Italian national champion Fabio Aru was dropped on the Galibier and conceded more than 30 seconds to lose his grip on second place overall.

Aru dropped to fourth, 53 seconds off yellow. Froome’s team-mate Landa sits fifth . Irishman Dan Martin moved up one to sixth with a battling performance 24 hours after he was caught out in crosswinds and dropped two places.

For Team Sky’s Froome it was a case of job done as he ticked off the first of two Alpine stages which could decide this year’s Tour even before Saturday’s time trial in Marseille.

“I didn’t have the legs in the Pyrenees,” said Froome, who had lost yellow on stage 12 to Peyragudes before reclaiming it 48 hours later.

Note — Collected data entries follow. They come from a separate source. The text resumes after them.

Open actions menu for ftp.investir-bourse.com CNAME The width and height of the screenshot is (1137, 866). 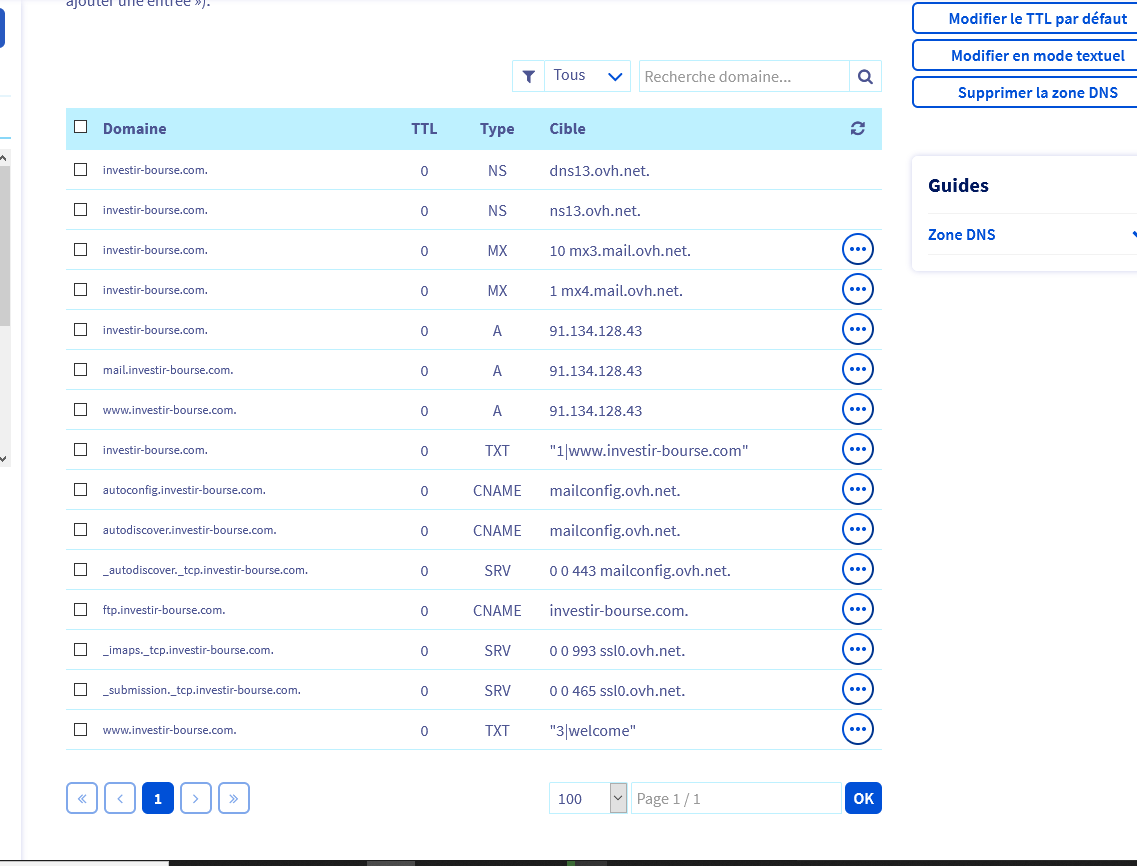tap(857, 610)
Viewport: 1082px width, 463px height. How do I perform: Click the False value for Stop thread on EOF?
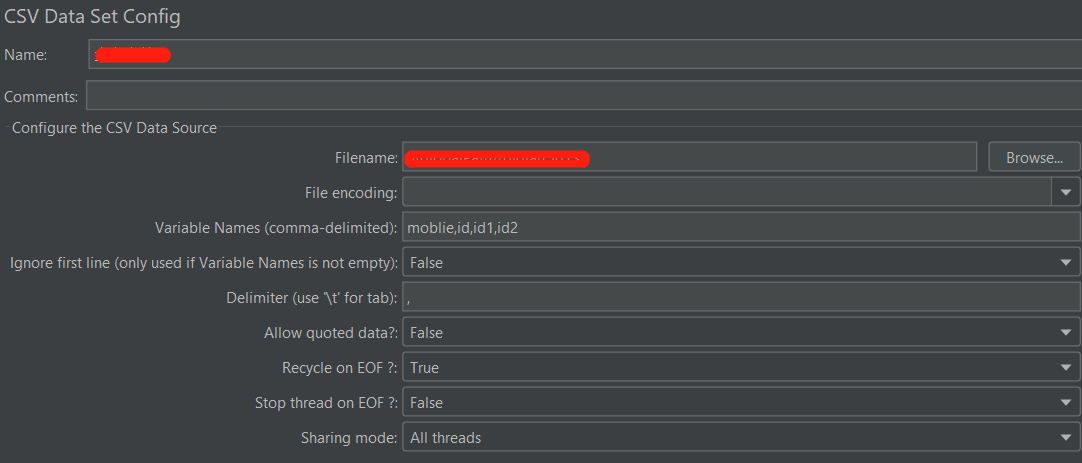click(427, 403)
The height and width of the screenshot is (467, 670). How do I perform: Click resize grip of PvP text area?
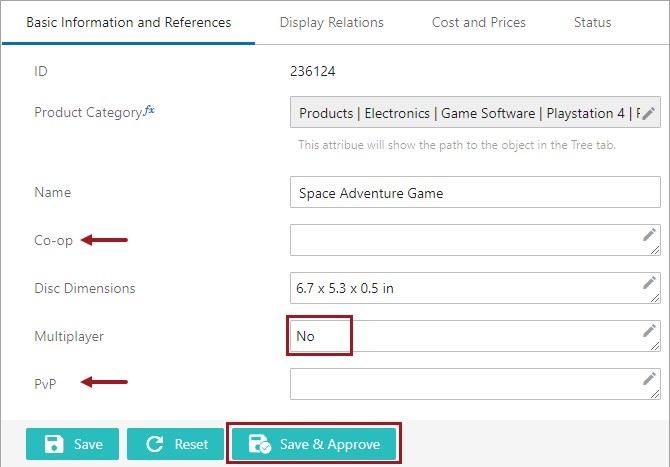coord(655,395)
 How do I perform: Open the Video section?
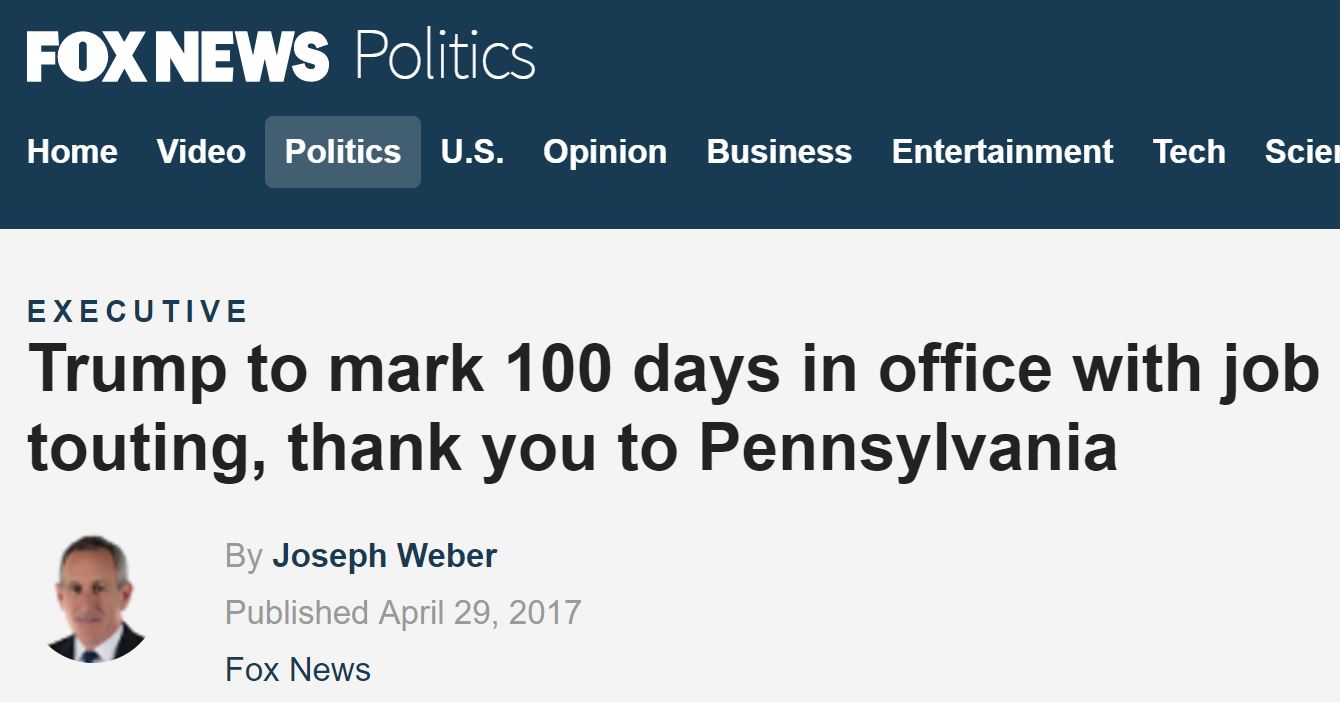[x=201, y=152]
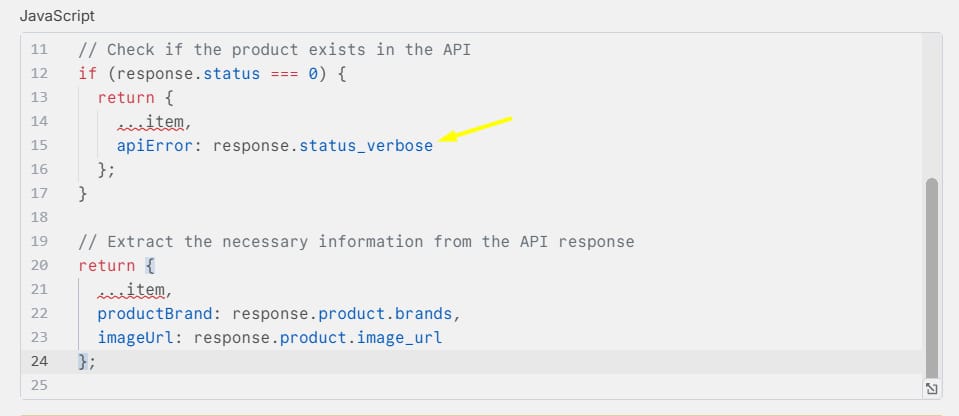This screenshot has height=416, width=959.
Task: Click imageUrl property name on line 23
Action: point(136,338)
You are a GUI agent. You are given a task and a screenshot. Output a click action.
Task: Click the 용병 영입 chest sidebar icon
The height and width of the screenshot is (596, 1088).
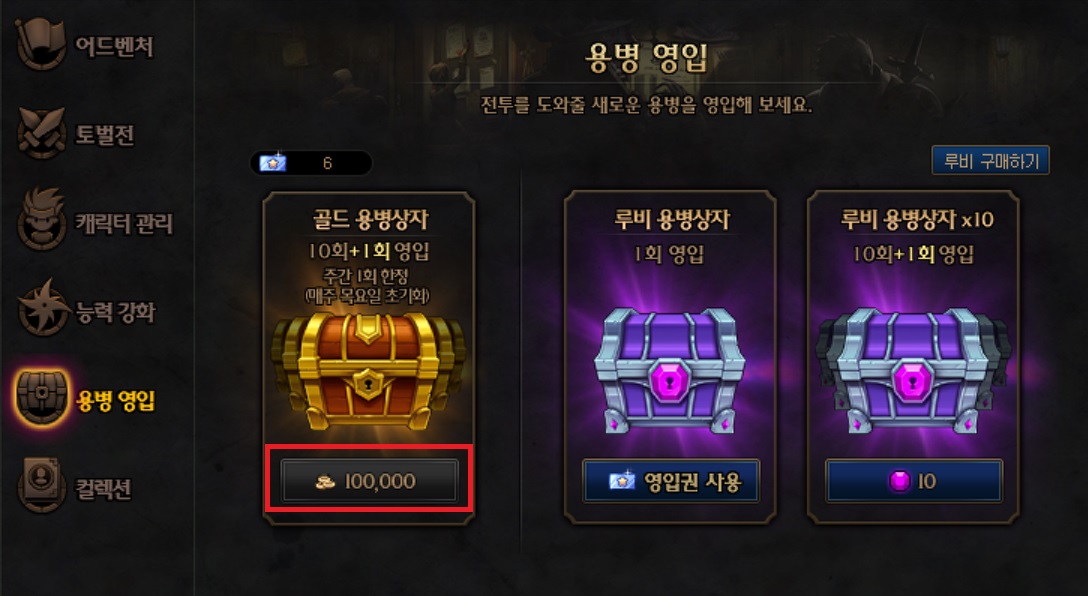coord(42,398)
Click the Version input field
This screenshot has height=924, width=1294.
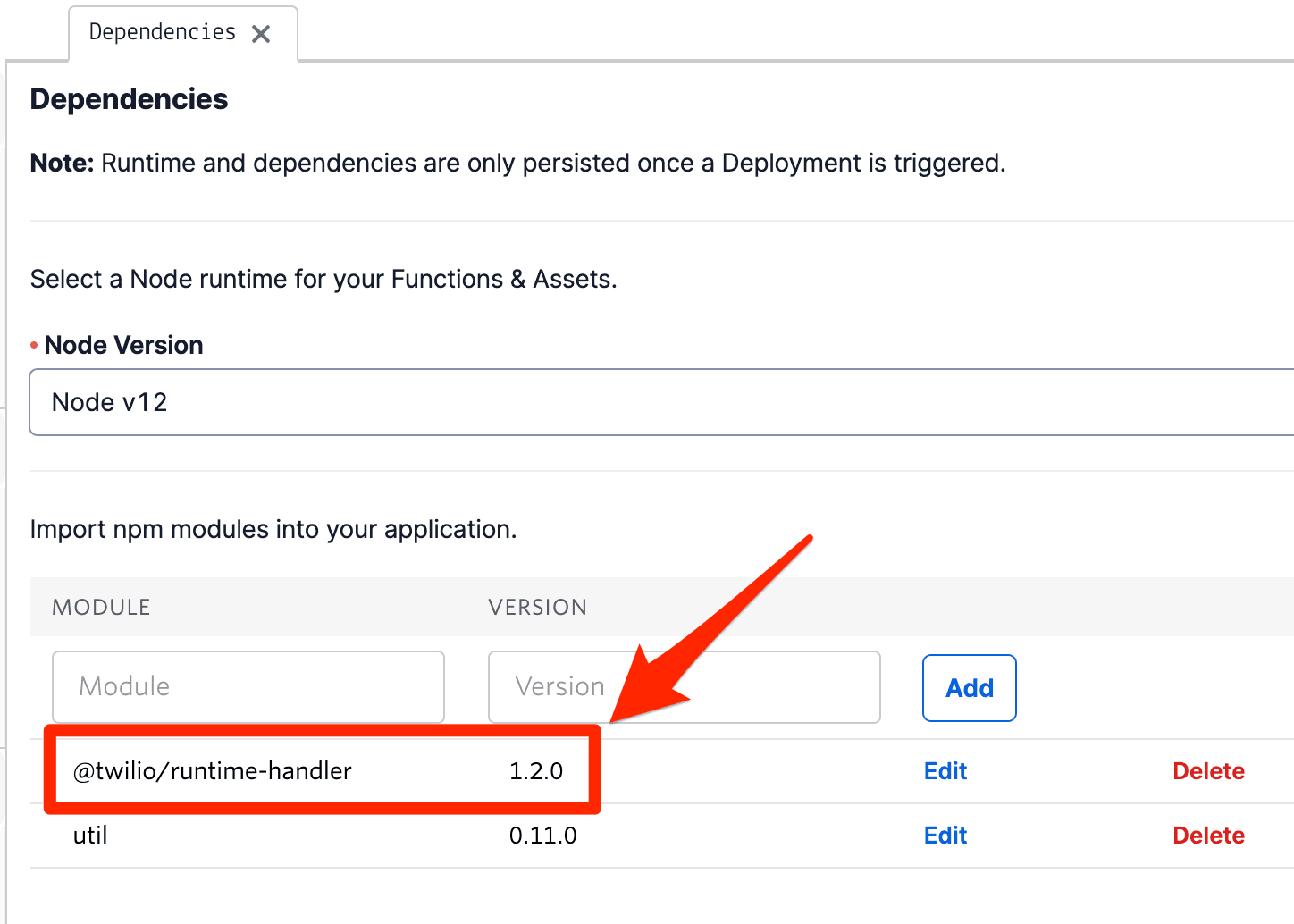click(x=684, y=686)
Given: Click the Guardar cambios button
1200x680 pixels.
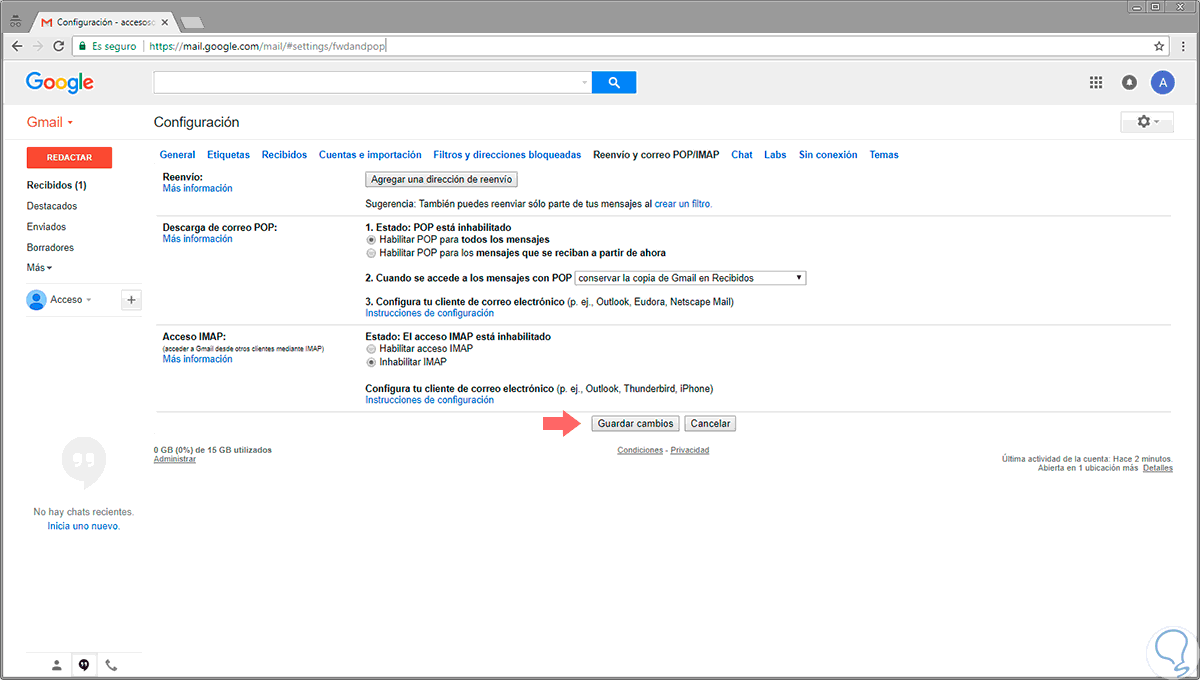Looking at the screenshot, I should point(635,424).
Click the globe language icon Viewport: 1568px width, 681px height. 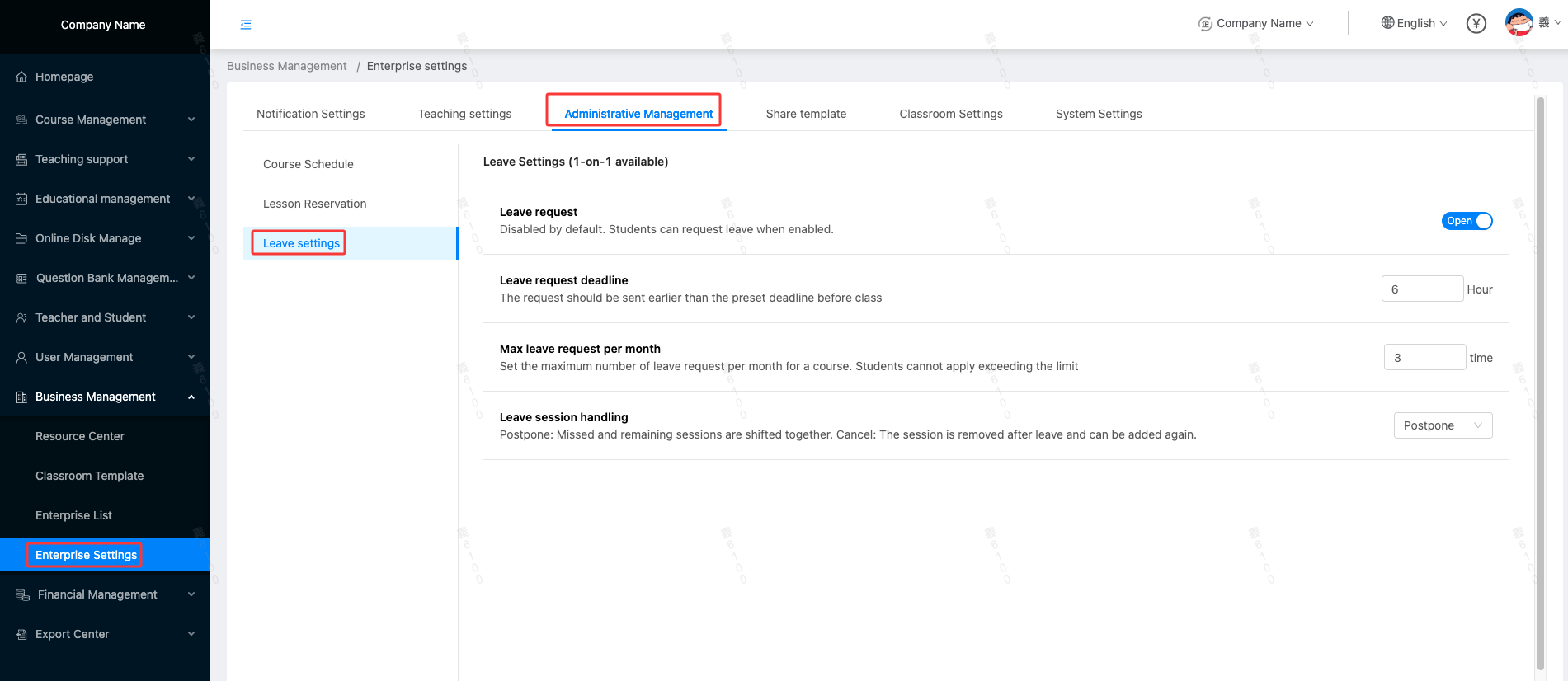point(1387,23)
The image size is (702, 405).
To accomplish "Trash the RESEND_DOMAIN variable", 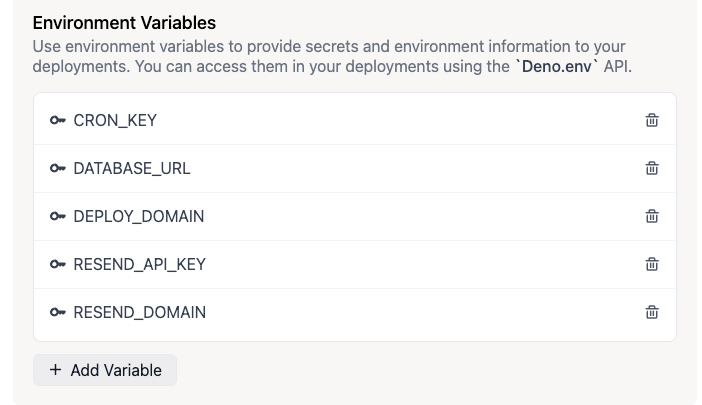I will coord(652,312).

“But now I feel strong. I’ve also got to look towards tomorrow because it’s a summit finish on Izoard and I’ll have to see how the legs are.”

The main rivals all tested each other on the long climb of the famed Galibier, the highest point on this year’s Tour with a summit at 2,642m, but they could only shake off Aru.

Simon Yates, wearing the best young riders’ white jersey, also struggled, finishing three minutes and 14 seconds behind Roglic. He conceded 90 seconds to rival Louis Meintjes in the battle for white, though Yates still has a cushion of two minutes 28 seconds.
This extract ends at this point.